The isolation of the strains took place between January 2019 and October 2019 at the Microbiology Unit of the University Hospital in Rome. Bacteria investigated were isolated from samples processed during routine analysis, specifically rectal swabs and blood cultures. Rectal swabs were directly plated on Brilliance CRE medium plates (Oxoid Ltd.). Blood culture bottles were incubated in the automatic VirtuoBacT/Alert system (bioMérieux, Inc., Marcy l’Etoile, France). When positive for Gram-negative bacteria, aliquots of blood cultures were plated on BD Columbia agar with 5% sheep blood, MacConkey agar (Becton, Dickinson, Heidelberg, Germany), ESBL agar, and Brilliance CRE medium plates (Oxoid Ltd.). Isolated colonies from rectal swabs and blood cultures were identified by the matrix-assisted laser desorption ionization–time of flight mass spectrometry (MALDI-TOF MS) system (Bruker Daltonik GmbH, Bremen, Germany). Antimicrobial susceptibility was tested by the Vitek2 system (bioMérieux).

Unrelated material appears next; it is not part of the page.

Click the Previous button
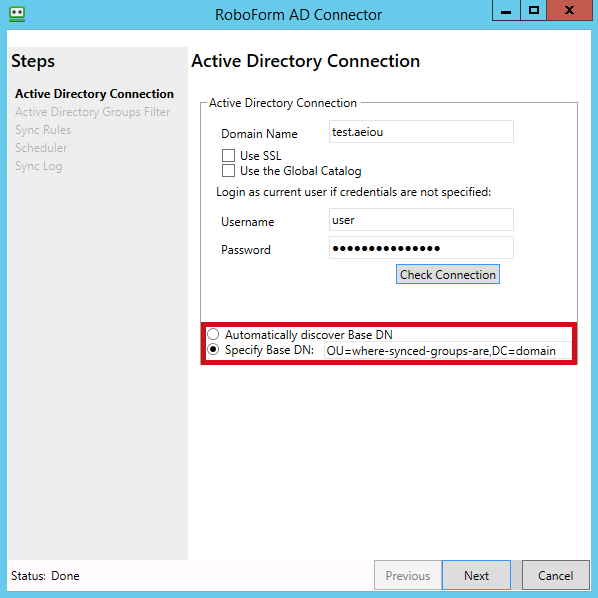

The MICs of antibiotics were assessed by following EUCAST breakpoint tables for interpretation of MICs and zone diameters, version 9.0, valid from 2 January 2019 (http://www.eucast.org/clinical_breakpoints/; see Table S2 in the supplemental material). Etest strips (bioMérieux) were used to assess CAZ-AVI MICs.

Strains showing a carbapenem-resistant phenotype (according to EUCAST criteria; http://www.eucast.org/clinical_breakpoints/) were tested using the real-time PCR assay Xpert Carba-R kit for the GeneXpert system (Cepheid) to evaluate the presence of the bla_VIM, bla_IMP-1, bla_KPC, bla_OXA-48, and bla_NDM carbapenemase genes.

Conjugation experiments.

Conjugation experiments were performed using the VIM-1-IncA K. oxytoca strain as the donor and the susceptible laboratory lactose-negative E. coli JM83 strain as the recipient. Conjugants were identified by plating 10-fold dilutions of the conjugation mixture on MacConkey agar plates with or without 100 μg/ml ampicillin. Approximately 2,000 colonies were screened for each experiment. Conjugants were recognized as lactose-negative, ampicillin-resistant colonies growing on MacConkey agar plates with 100 μg/ml ampicillin and confirmed by IncA-repA and bla_VIM-1 PCRs. Mating experiments were repeated in triplicate, using 1:1, 1:1, and 1:2 donor/recipient ratios. Conjugation frequency was calculated as the ratio of the total number of lactose-negative, ampicillin-resistant colonies (CFU/ml) to the total number of lactose-negative colonies (CFU/ml) growing on MacConkey agar plates.

Whole-genome sequencing.

Genomic DNA was purified from bacterial strains using the Macherey-Nagel DNA extraction kit (Düren, Germany). Paired-end libraries were generated using the Nextera XT DNA sample preparation kit (Illumina, Inc., San Diego, CA, USA) and sequenced using the Illumina MiSeq instrument with the 2 × 300PE protocol (Illumina, Inc.). De novo assembly of Illumina reads was performed using Galaxy version 20150522 of the A5 pipeline through the ARIES public Galaxy server (https://w3.iss.it/site/aries/). Antimicrobial resistance and replicon genes were detected using the ResFinder and PlasmidFinder online tools (https://cge.cbs.dtu.dk/services/). Insertion sequences were identified by ISFinder (https://isfinder.biotoul.fr). Phage prediction was performed at the PHASTER website (https://phaster.ca/). Complete plasmid sequences were annotated using the RAST server (http://rast.nmpdr.org/).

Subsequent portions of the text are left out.